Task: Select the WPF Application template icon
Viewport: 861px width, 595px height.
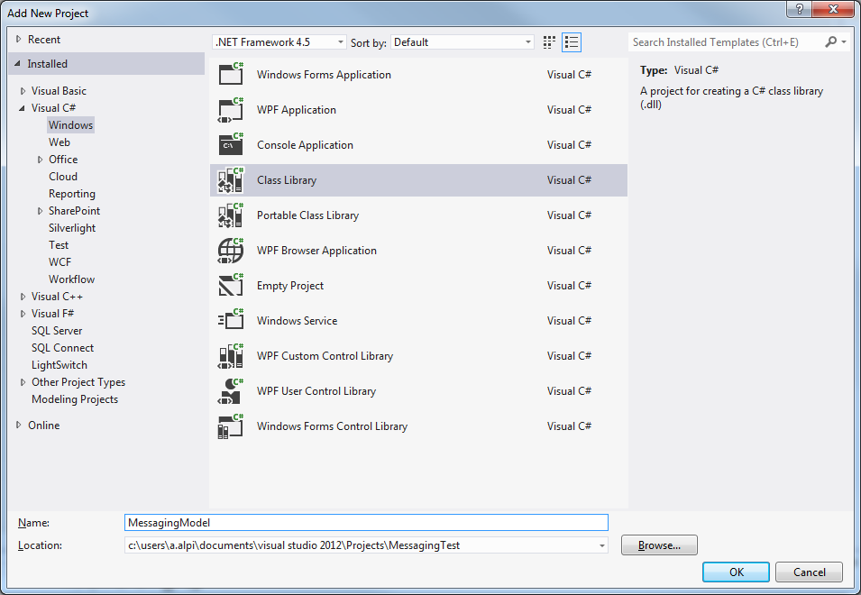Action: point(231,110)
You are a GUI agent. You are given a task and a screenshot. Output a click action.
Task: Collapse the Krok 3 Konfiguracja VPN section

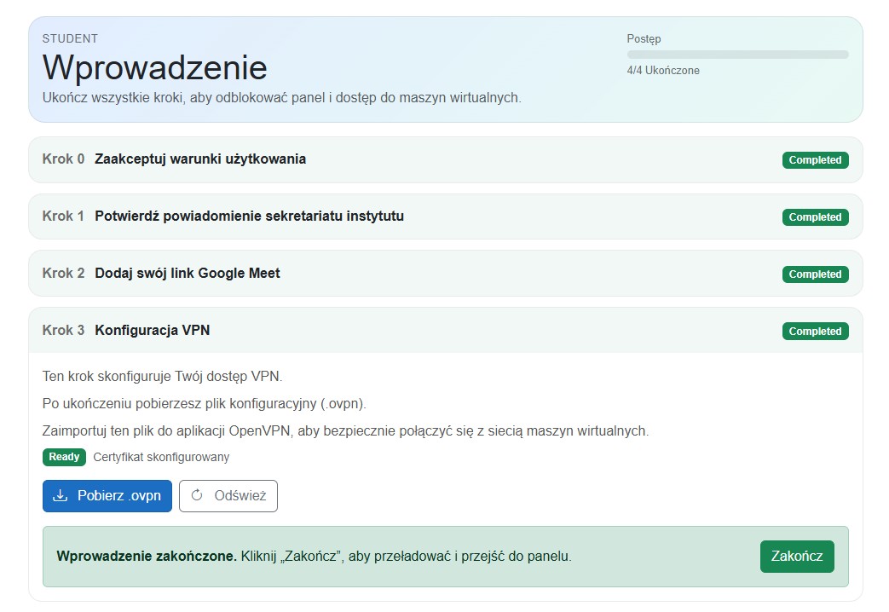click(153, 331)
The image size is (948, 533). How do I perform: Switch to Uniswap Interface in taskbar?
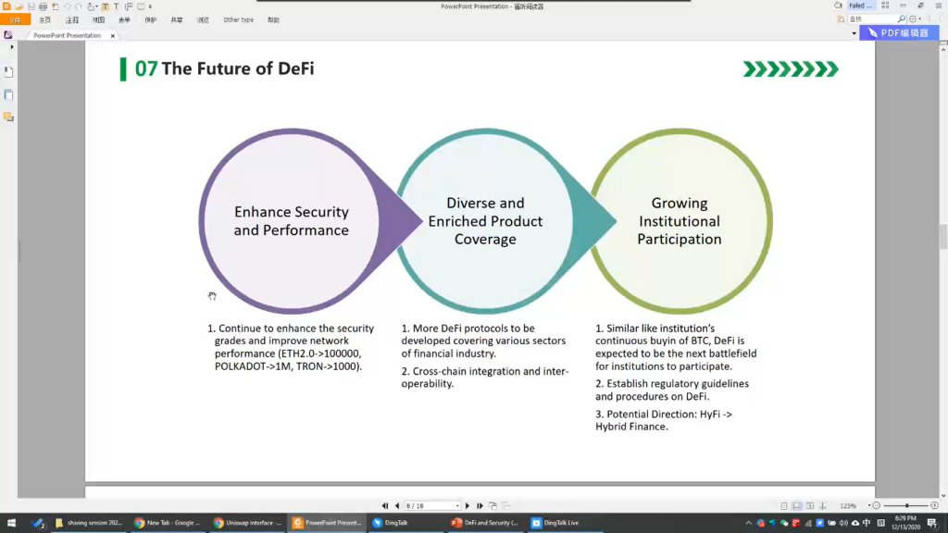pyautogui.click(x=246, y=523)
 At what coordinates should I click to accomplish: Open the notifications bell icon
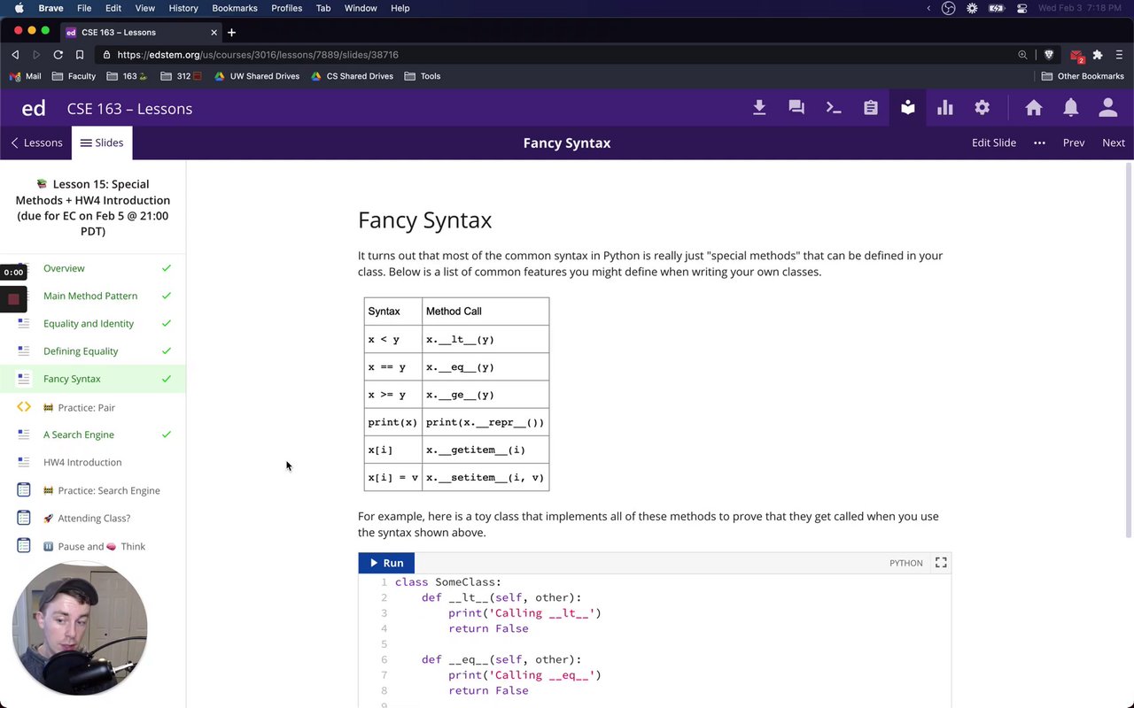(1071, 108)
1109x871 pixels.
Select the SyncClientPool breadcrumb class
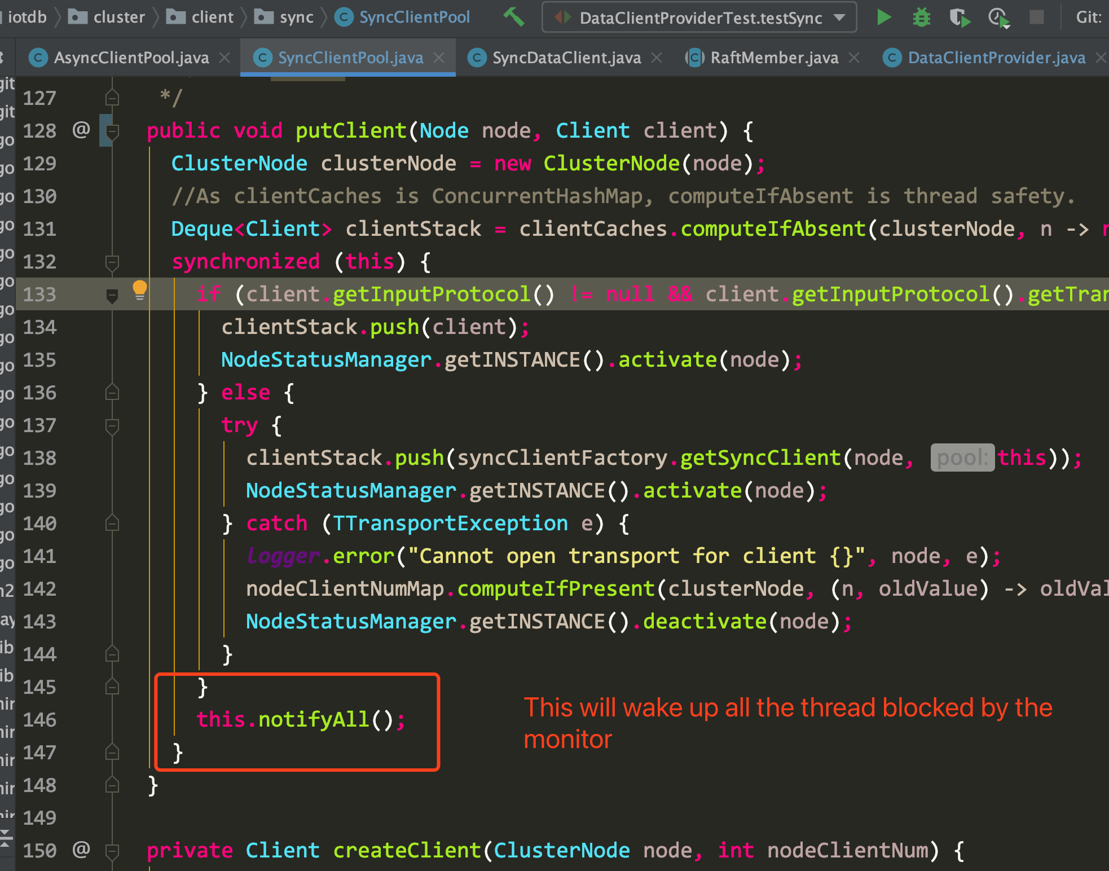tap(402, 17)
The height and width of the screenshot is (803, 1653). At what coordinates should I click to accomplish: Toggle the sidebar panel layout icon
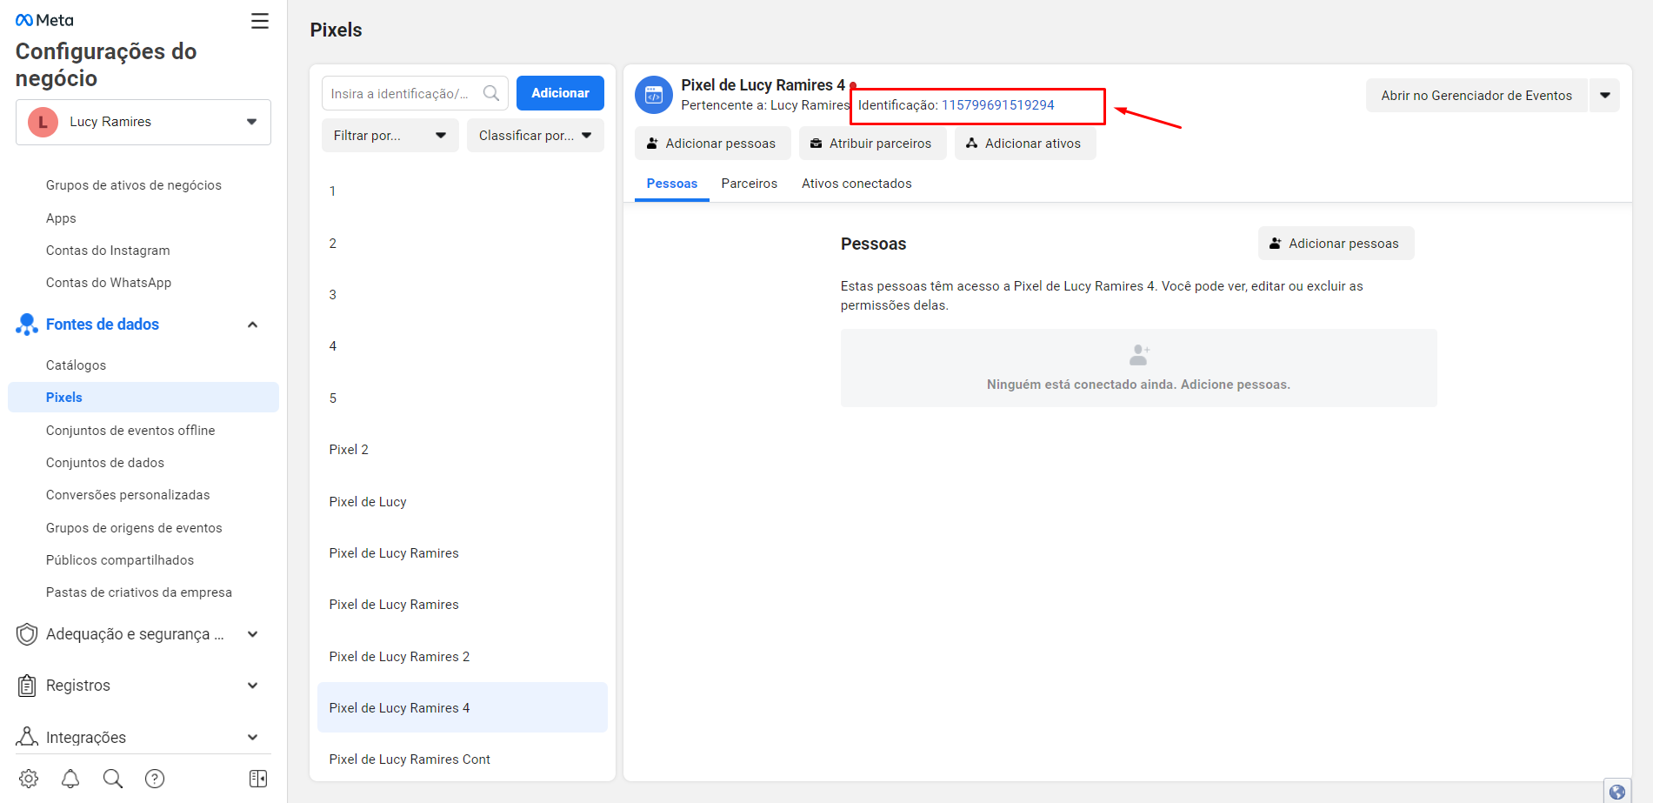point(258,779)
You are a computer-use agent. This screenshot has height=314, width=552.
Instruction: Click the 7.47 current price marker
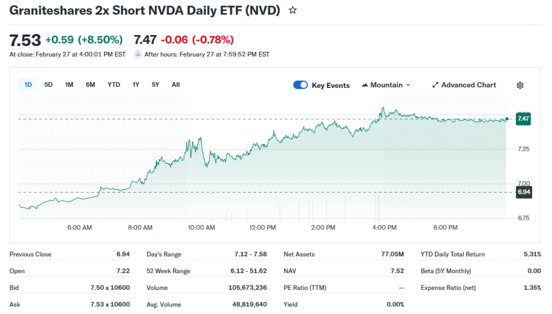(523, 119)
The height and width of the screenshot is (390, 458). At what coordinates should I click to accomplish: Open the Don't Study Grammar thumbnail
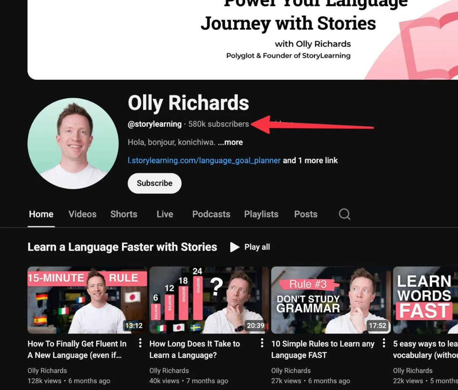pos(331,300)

→ **PROBLEM STATEMENT**
Output the whole listing exactly. Pictures stay out.

→ **OUTPUT OF THE TASK**
Task: Select the WPF Application template icon
Viewport: 861px width, 595px height.
Action: point(231,110)
You are a GUI agent. You are given a task and a screenshot. Output a click action.
Task: Collapse the Krok 3 Konfiguracja VPN section

click(153, 331)
The image size is (948, 533). How do I perform: Switch to Uniswap Interface in taskbar?
pyautogui.click(x=246, y=523)
 At what coordinates should I click to accomplish: Open the notifications bell icon
(1071, 108)
1109x871 pixels.
Select the SyncClientPool breadcrumb class
tap(402, 17)
The height and width of the screenshot is (803, 1653). At what coordinates should I click to accomplish: Toggle the sidebar panel layout icon
point(258,779)
You are a computer-use agent. This screenshot has height=314, width=552.
Instruction: Click the 7.47 current price marker
(523, 119)
The height and width of the screenshot is (390, 458). At what coordinates should I click to accomplish: Open the Don't Study Grammar thumbnail
pos(331,300)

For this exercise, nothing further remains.